Pest veel ouder dan gedacht
De mens blijkt al veel langer ziek te worden van de pest dan tot nu toe gedacht. Wetenschappers vonden sporen van de ziekte in menselijke resten van bijna 3000 jaar oud. Dat is twee keer ouder dan het oudst bekende geval tot nu toe.
De onderzoekers namen monsters van tanden van 101 individuen die 2800 tot 5000 jaar geleden in Eurazië woonden. In zeven gevallen werden dna-sporen van de ziekte aangetroffen.
Beruchte epidemieën
De Zwarte Dood kostte in de Middeleeuwen het leven aan de helft van de inwoners van Europa. Eerder teisterde de ziekte als de Pest van Justinianus het Byzantijnse Rijk. Die epidemie uit 541 na Christus was de oudst bekende uitbraak van de ziekte.
Dat de pest al veel langer slachtoffers maakte, werpt mogelijk een nieuw licht op oude epidemieën. Zo is er de beruchte Plaag van Athene, die de Griekse stad trof tijdens de Tweede Peloponnesische Oorlog en 100.000 slachtoffers maakte. Ook een epidemie die in het bijbelboek Samuel staat beschreven kan mogelijk de pest zijn geweest.
Vlooien onschuldig
De onderzoekers ontdekten ook dat de pest in de prehistorie niet werd overgedragen door vlooien, zoals later gebeurde. Uit het dna-onderzoek bleek dat de bacterie essentiële genen ontbeerde die het mogelijk maakten te overleven in de ingewanden van vlooien. De mutatie die dat mogelijk maakt, lijkt zo'n 1000 jaar voor de christelijke jaartelling te zijn ontstaan.

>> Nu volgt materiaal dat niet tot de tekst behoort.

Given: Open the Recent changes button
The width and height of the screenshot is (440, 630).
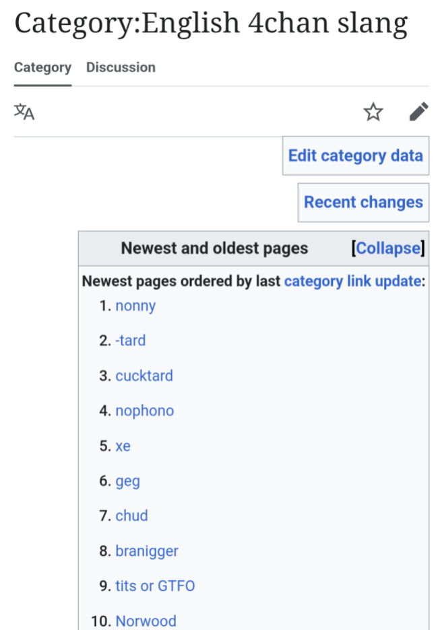Looking at the screenshot, I should (363, 202).
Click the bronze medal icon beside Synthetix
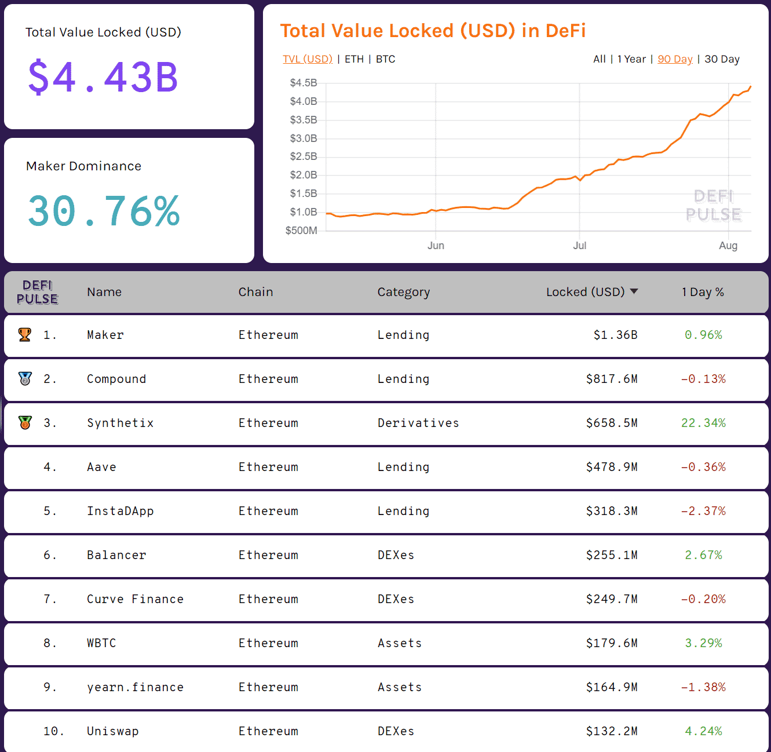This screenshot has width=771, height=752. [x=25, y=423]
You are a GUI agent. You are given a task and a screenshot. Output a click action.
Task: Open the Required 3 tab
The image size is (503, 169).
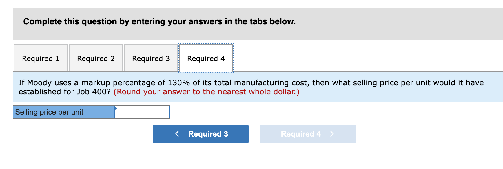point(151,58)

Volgens de onderzoekers werd de ziekte aanvankelijk overgedragen van mens tot mens. Door hoesten werden de bacteriën van de longpest overgebracht. Builenpest bestond toen nog niet, door het ontbreken van een andere genetische mutatie.
De onderzoekers zeggen dat hun werk meer duidelijk maakt over hoe gevaarlijke ziekten zich ontwikkelen. Zo was de pest aanvankelijk minder besmettelijk, maar veranderde dat toen de vlooien de ziekte gingen overbrengen.